## [Supplied passage]
>> START

American National Standards Institute
- Abbreviation: ANSI
- Formation: October 19, 1918 (107 years ago)
- Type: Nonprofit organization
- Legal status: 501(c)(3) private
- Headquarters: Washington, D.C., United States 38°54′14″N 77°02′35″W﻿ / ﻿38.90389°N 77.04306°W
- Members: 125,000 companies and 3.5 million professionals
- Official language: English
- President and CEO: Laurie E. Locascio, PhD
- Website: www.ansi.org

= American National Standards Institute =

American standards development organization

The American National Standards Institute (ANSI) is a private nonprofit organization that oversees the development of voluntary consensus standards for products, services, processes, systems, and personnel in the United States. The organization also coordinates U.S. standards with international standards so that American products can be used worldwide.

ANSI accredits standards that are developed by representatives of other standards organizations, government agencies, consumer groups, companies, and others. These standards ensure that the characteristics and performance of products are consistent, that people use the same definitions and terms, and that products are tested the same way. ANSI also accredits standards developing organizations (SDOs) and provides a searchable directory of accredited standards developers (ASDs). ANSI similarly accredits organizations that carry out product or personnel certification in accordance with requirements defined in international standards.

The organization's headquarters are in Washington, D.C. ANSI's operations office is located in New York City. The ANSI annual operating budget is funded by the sale of publications, membership dues and fees, accreditation services, fee-based programs, and international standards programs.

Many ANSI regulations are incorporated by reference into United States federal statutes (i.e. by OSHA regulations referring to individual ANSI specifications). ANSI does not make these standards publicly available, and charges money for access to these documents; it further claims that it is copyright infringement for them to be provided to the public by others free of charge. These assertions have been the subject of criticism and litigation.

== History ==
ANSI was most likely formed in 1918, when five engineering societies and three government agencies founded the American Engineering Standards Committee (AESC). In 1928, the AESC became the American Standards Association (ASA).

In 1966, the ASA was reorganized and became the United States of America Standards Institute (USASI).

In February 1969, Ralph Nader harshly criticized the USASI in public remarks as "manifestly deceptive" in several different ways. He specifically attacked the name USASI as improperly implying some kind of official connection with the federal government of the United States.

The present name was adopted in 1969.

Prior to 1918, these five founding engineering societies:
- American Institute of Electrical Engineers (AIEE, now IEEE)
- American Society of Mechanical Engineers (ASME)
- American Society of Civil Engineers (ASCE)
- American Institute of Mining Engineers (AIME, now American Institute of Mining, Metallurgical, and Petroleum Engineers)

>> END

## [Request]
Can you resume the article on the American National Standards Institute from the point where it stops? The material has no role in this.

## [Collected data]
>> START

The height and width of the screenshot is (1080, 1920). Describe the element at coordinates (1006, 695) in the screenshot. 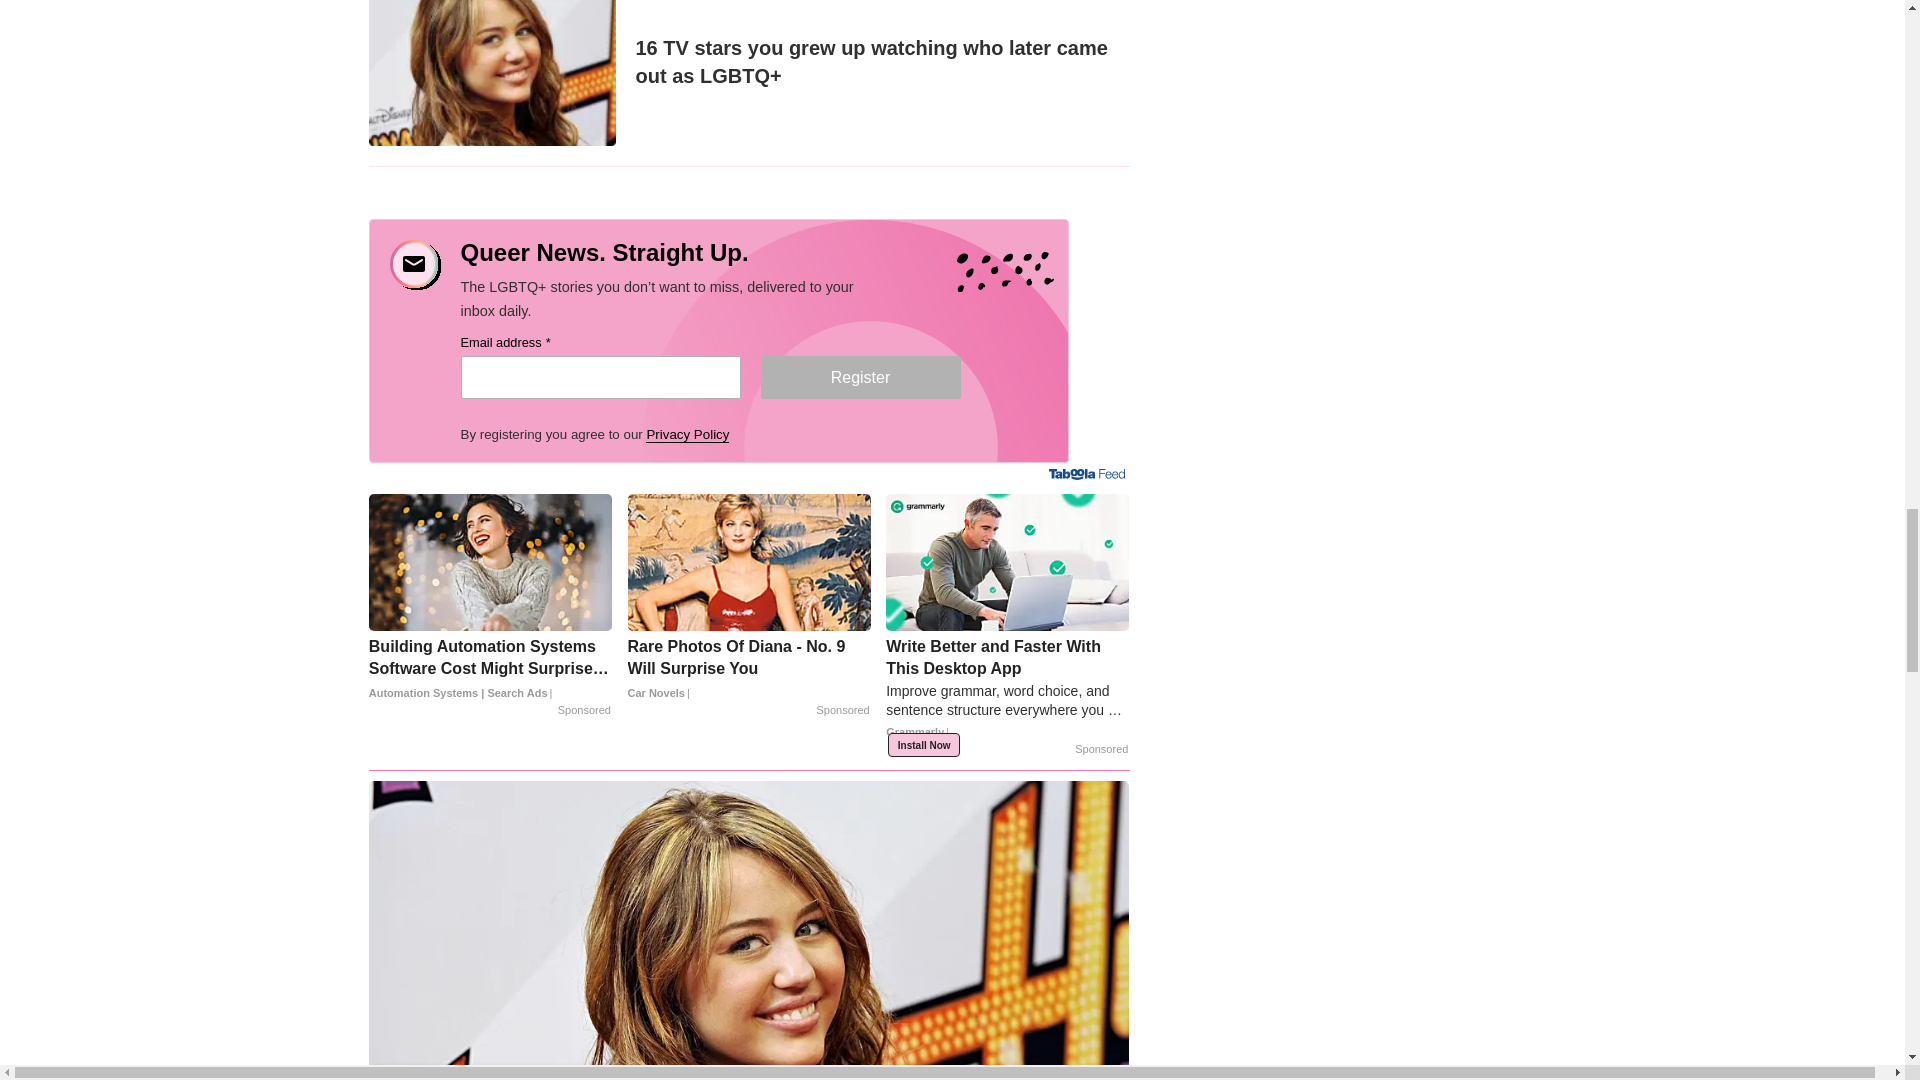

I see `Write Better and Faster With This Desktop App` at that location.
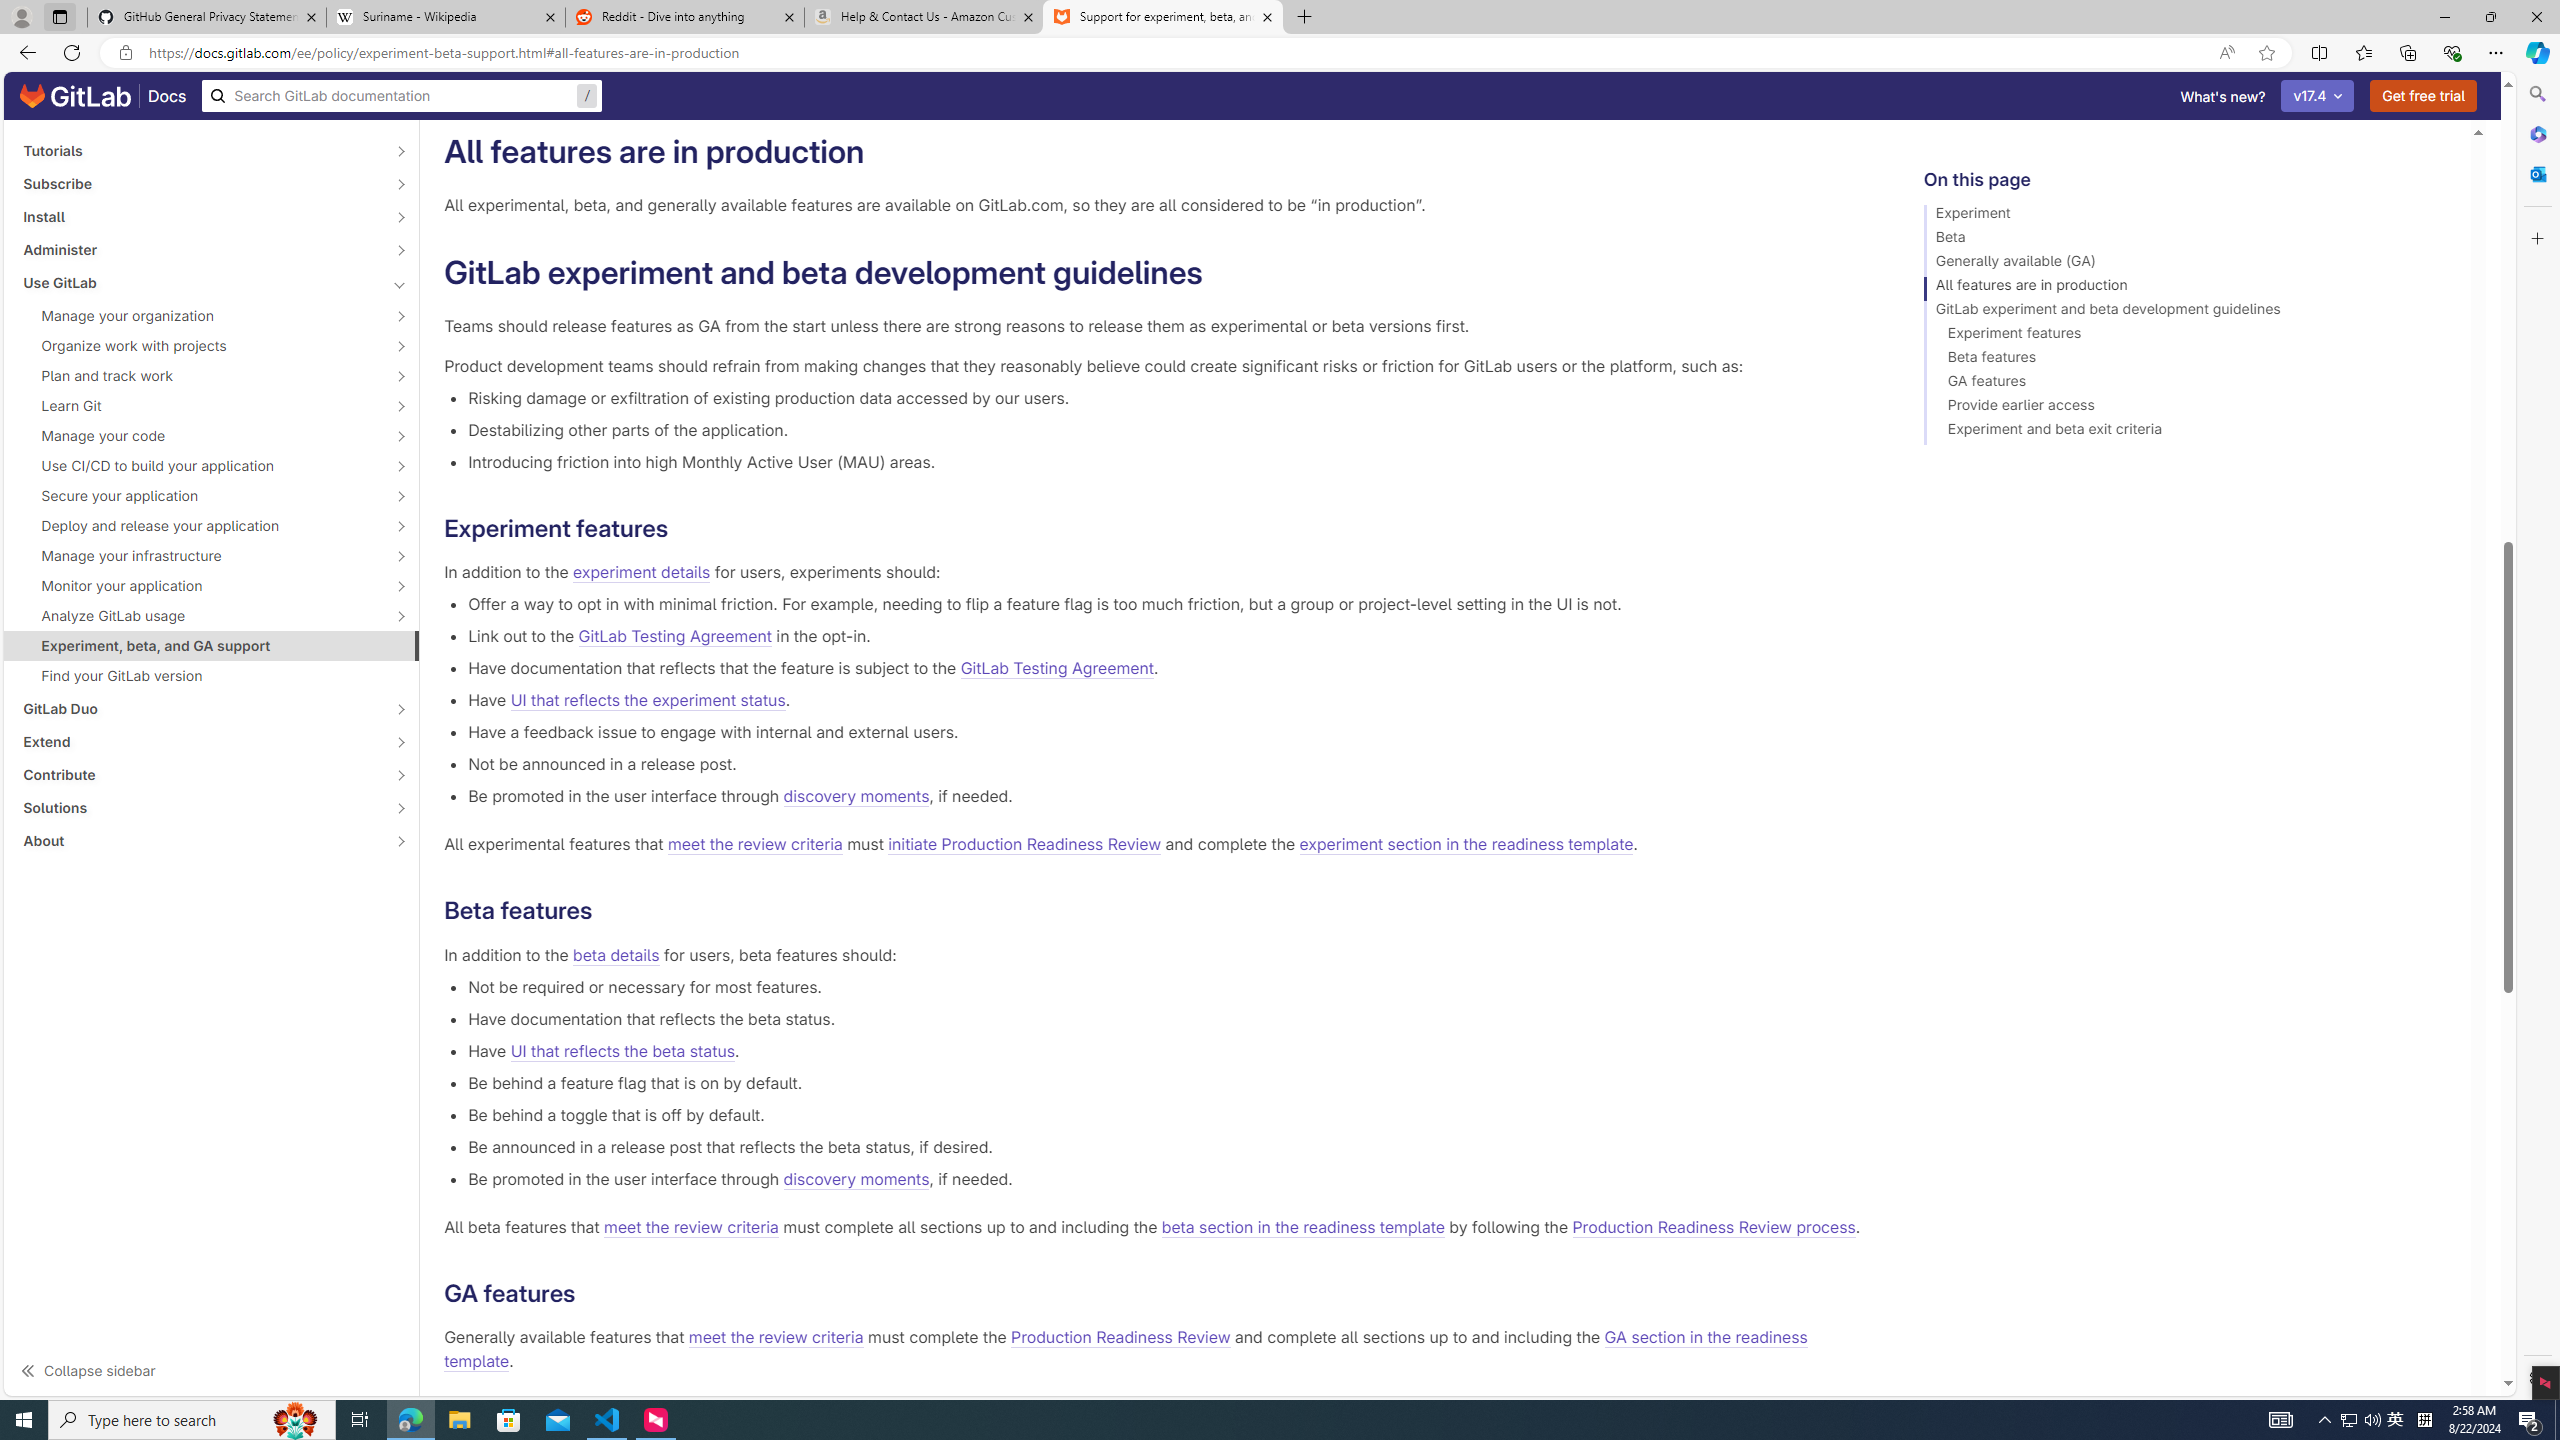 This screenshot has width=2560, height=1440. What do you see at coordinates (2188, 312) in the screenshot?
I see `GitLab experiment and beta development guidelines` at bounding box center [2188, 312].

>> END

## [Answer to this task]
- American Society for Testing and Materials (now ASTM International)
had been members of the United Engineering Society (UES). At the behest of the AIEE, they invited the U.S. government Departments of War, Navy (combined in 1947 to become the Department of Defense or DOD) and Commerce to join in founding a national standards organization.

According to Adam Stanton, the first permanent secretary and head of staff in 1919, AESC started as an ambitious program and little else. Staff for the first year consisted of one executive, Clifford B. LePage, who was on loan from a founding member, ASME. An annual budget of $7,500 was provided by the founding bodies.

In 1931, the organization (renamed ASA in 1928) became affiliated with the U.S. National Committee of the International Electrotechnical Commission (IEC), which had been formed in 1904 to develop electrical and electronics standards.

==Members==
ANSI's members are government agencies, organizations, academic and international bodies, and individuals. In total,
the Institute represents the interests of more than 270,000 companies and organizations and 30 million professionals worldwide.

ANSI's market-driven, decentralized approach has been criticized in comparison with more planned and organized international approaches to standardization. An underlying issue is the difficulty of balancing "the interests of both the nation's industrial and commercial sectors and the nation as a whole."

==Process==
Although ANSI itself does not develop standards, the Institute oversees the development and use of standards by accrediting the procedures of standards developing organizations. ANSI accreditation signifies that the procedures used by standards developing organizations meet the institute's requirements for openness, balance, consensus, and due process.

ANSI also designates specific standards as American National Standards, or ANS, when the Institute determines that the standards were developed in an environment that is equitable, accessible and responsive to the requirements of various stakeholders.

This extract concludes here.